Last but not least, I see content as the fabric that laces great services together. As a UX writer, I believe in crafting content that meets the needs of every audience in the service ecosystem. During my time at Airbnb, I’ve built messaging guides for Airbnb staff who regularly speak to hosts, authored complex training materials for hosts and cleaning partners, and crafted printable signage that help elevate the visibility of cleaning practices to guests when they enter a space. Each of these is aimed at creating a seamless experience that complements the digital touchpoints.

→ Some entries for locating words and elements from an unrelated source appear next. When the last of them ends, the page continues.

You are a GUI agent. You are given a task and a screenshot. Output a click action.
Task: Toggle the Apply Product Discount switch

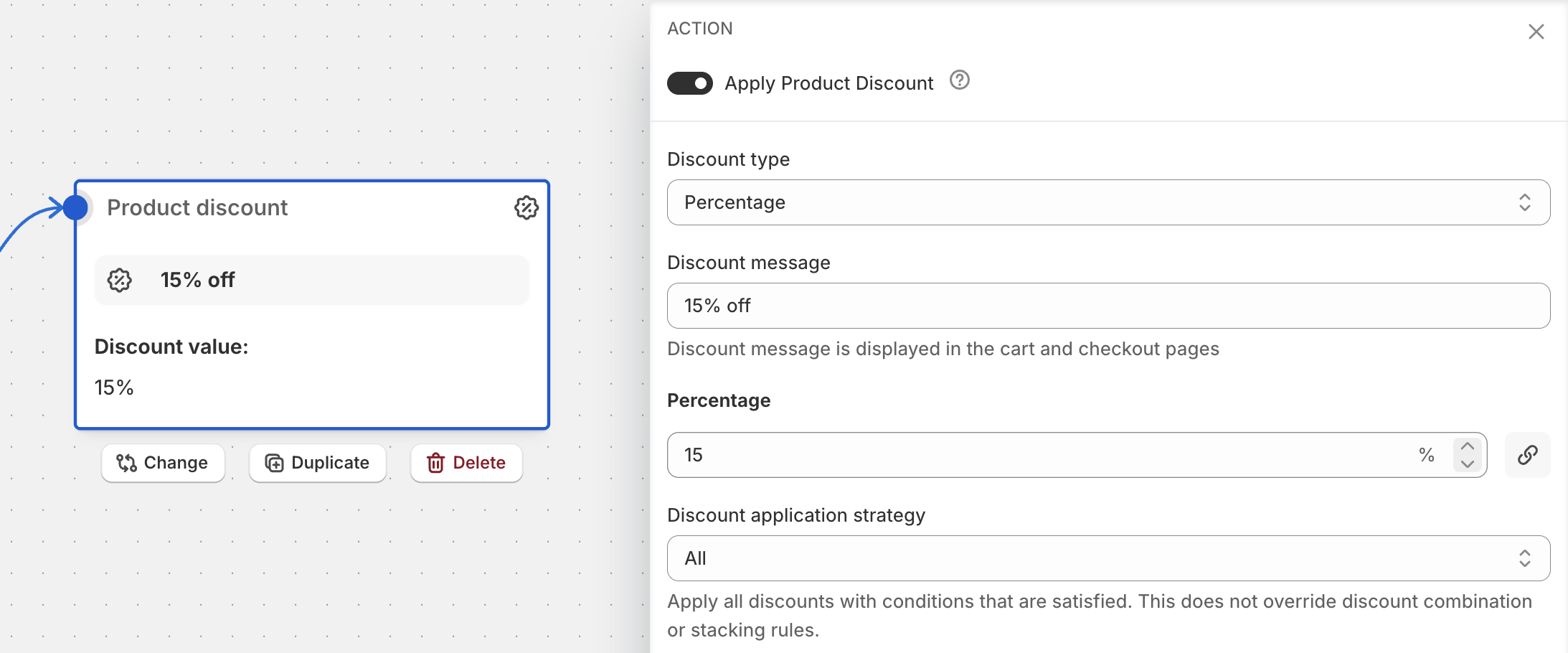(689, 83)
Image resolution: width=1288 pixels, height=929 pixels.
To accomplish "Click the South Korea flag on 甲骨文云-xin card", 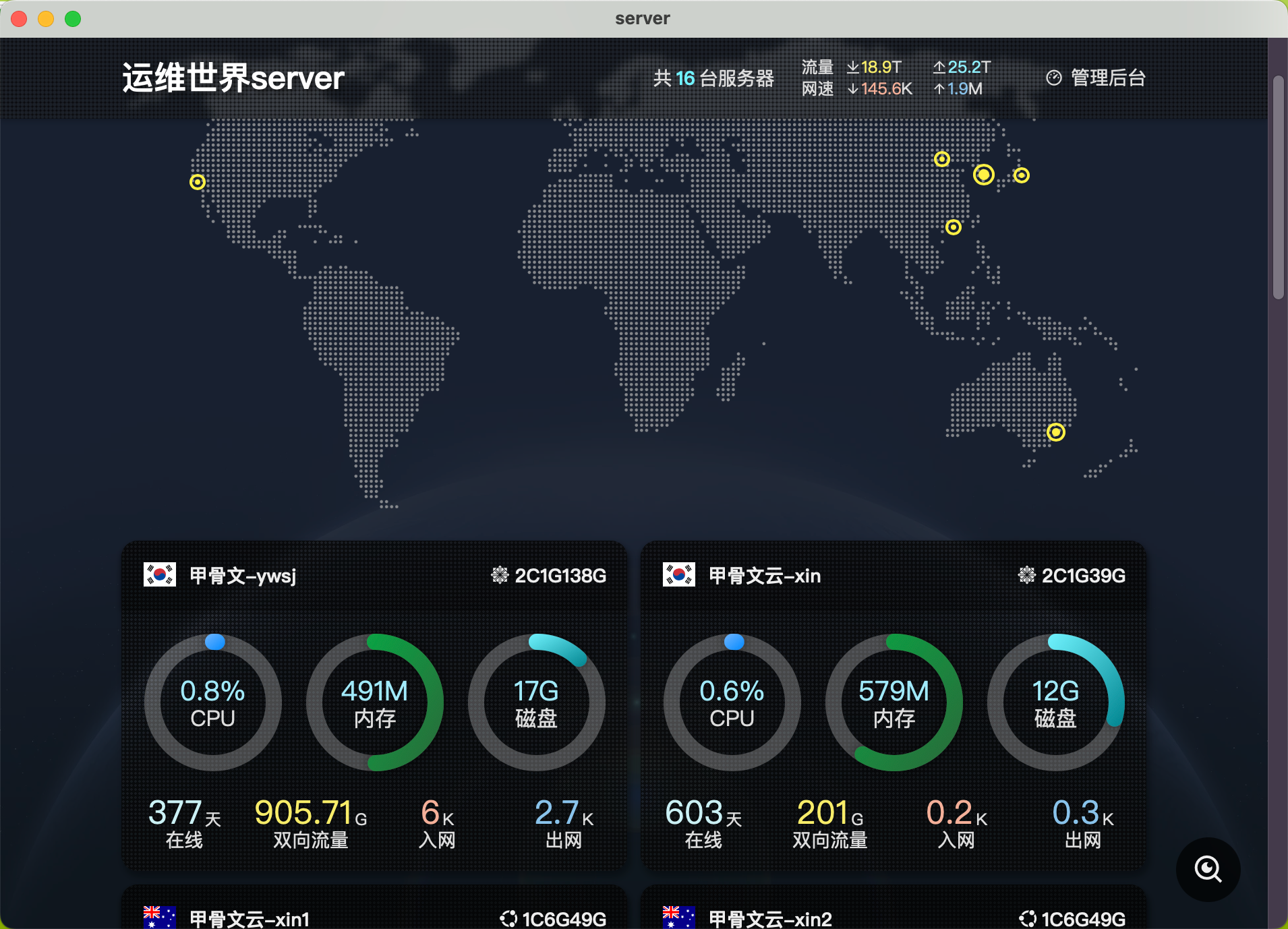I will coord(678,575).
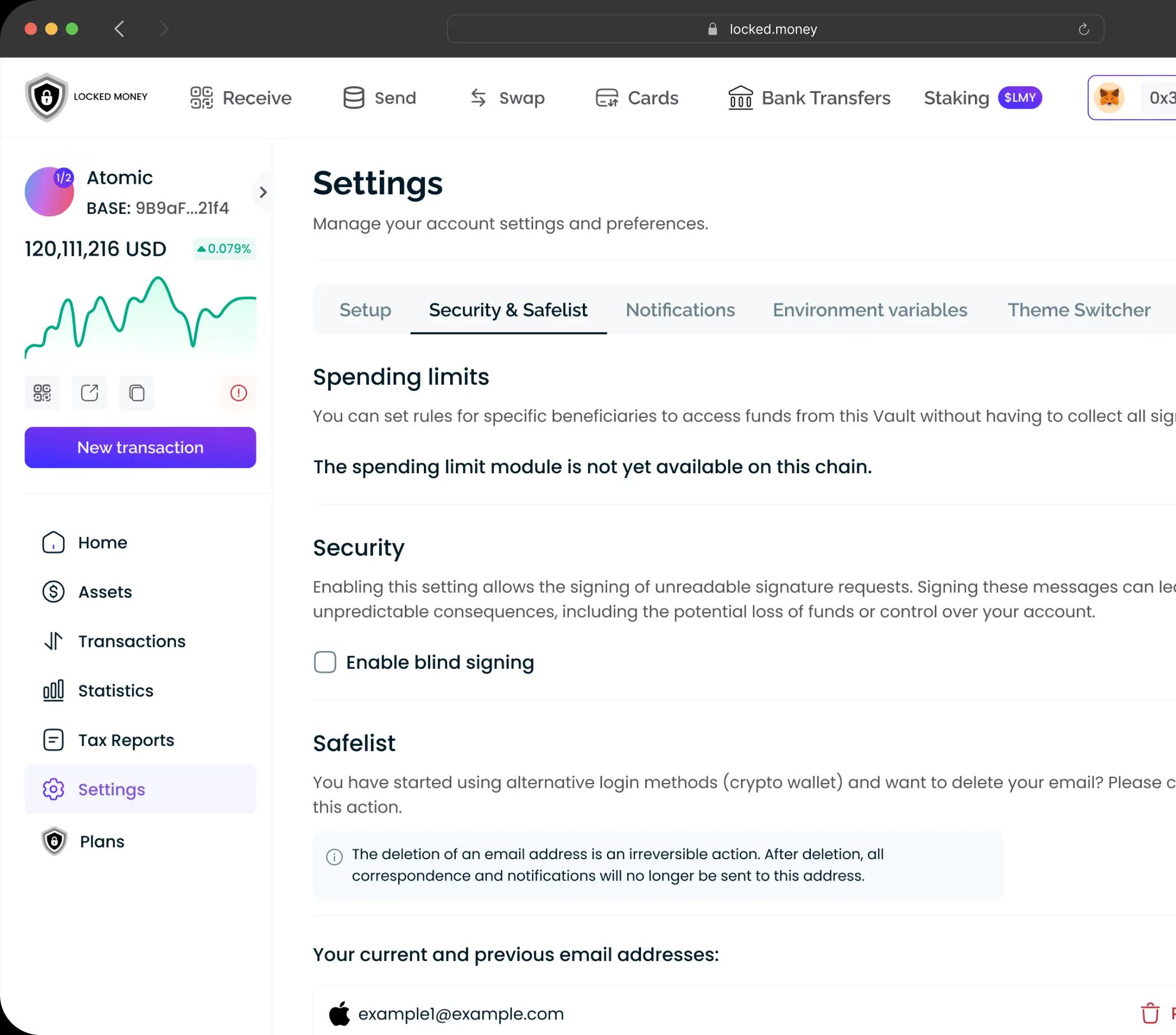This screenshot has height=1035, width=1176.
Task: Switch to the Notifications tab
Action: pyautogui.click(x=679, y=310)
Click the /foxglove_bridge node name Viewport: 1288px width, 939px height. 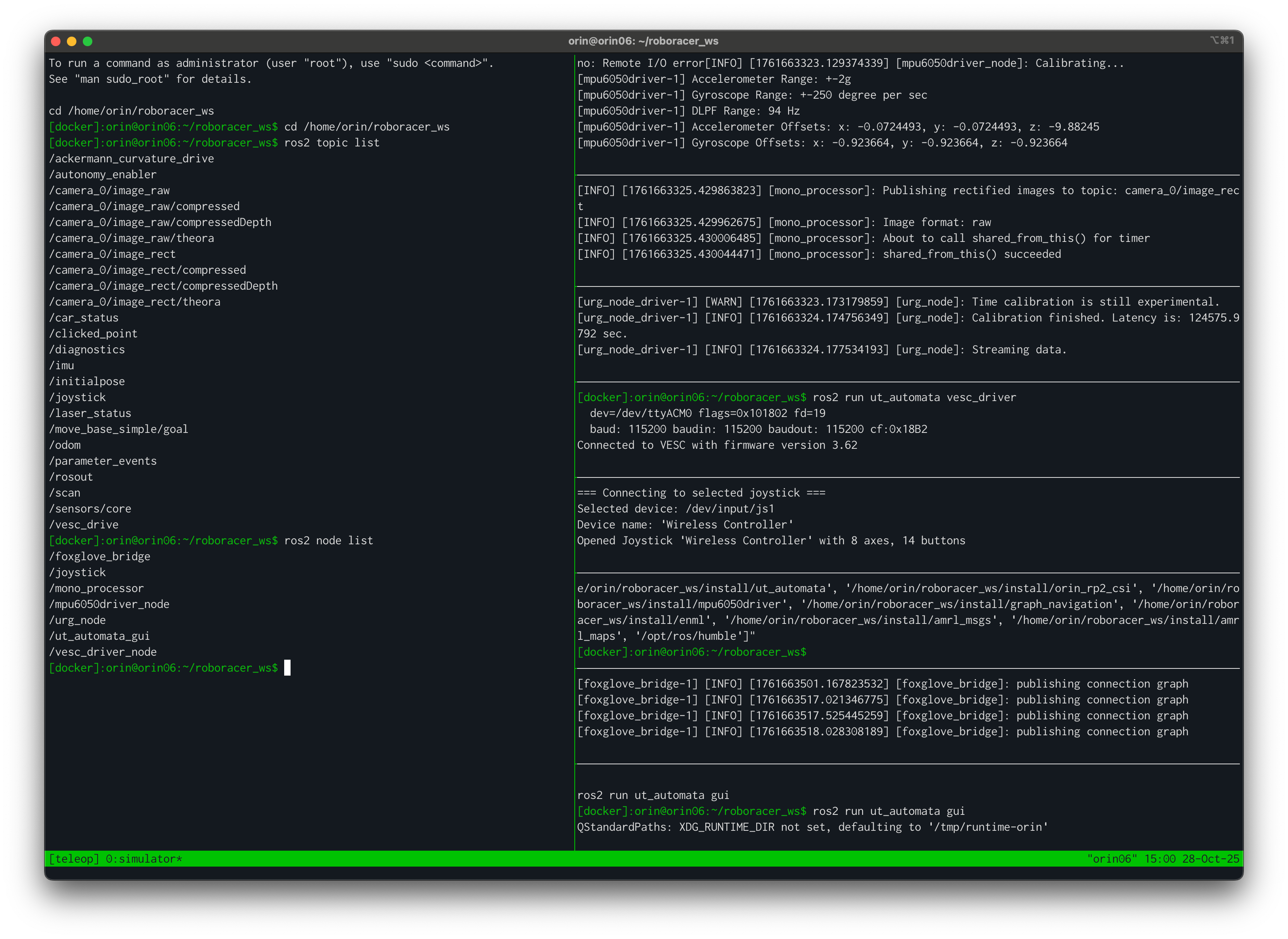click(100, 556)
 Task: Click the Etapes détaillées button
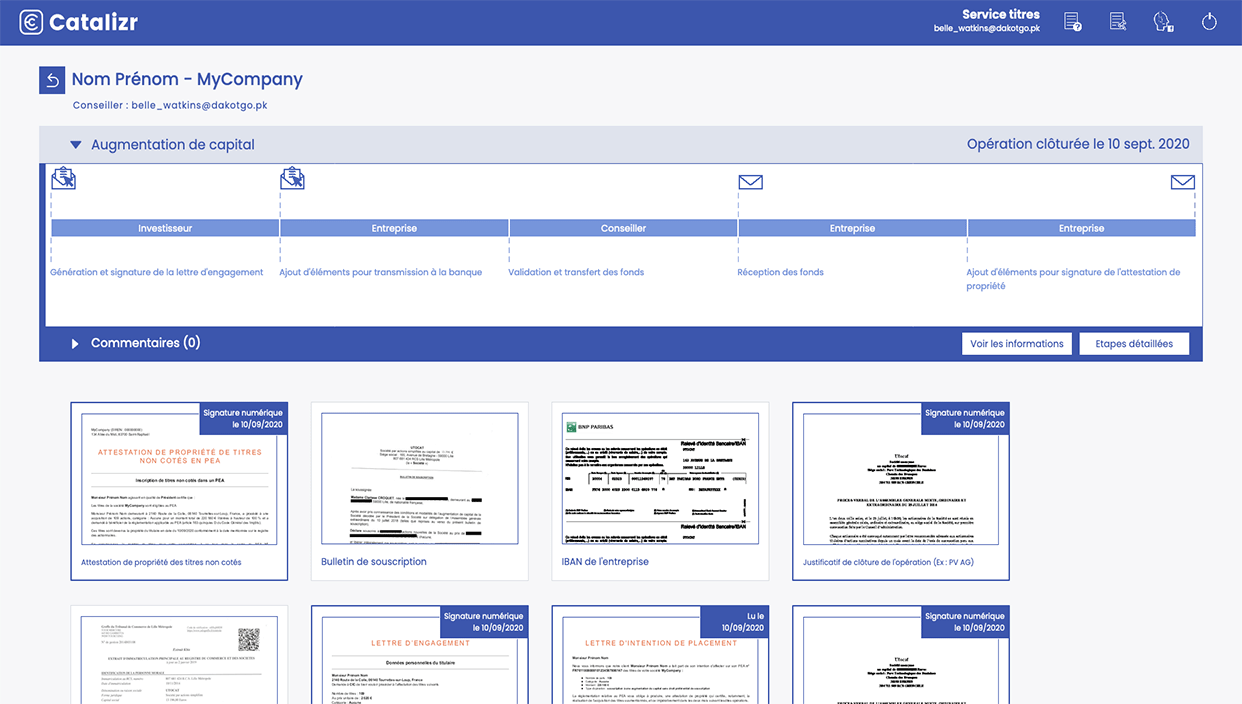pyautogui.click(x=1133, y=344)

How will you embrace our new normal?

We’re in a moment of creative destruction to the “way things were.” Destruction can be challenging, but it also represents an opportunity to make things better for our businesses and our fellow humans. Remember that cleaning project I was tasked with? By August 2020, more than a million hosts had committed to enhanced cleaning, and today we’ve launched a global process around cleanliness, along with education and partnerships to help hosts achieve this standard. What started as a set of challenging constraints has now evolved into a major differentiator for Airbnb – experts agree that Airbnb listings are safer than hotels during COVID-19.

So go forth and design the services and systems that will define and ease us into our new normal. As designers, it’s our job to keep people at the center, and maybe even deliver some support and care along the way.

Anna leads writing and service design for the Quality team, and helped launch Airbnb’s internal coursework around service design. She’s a habitual tinkerer with a toothless dog named Gomez.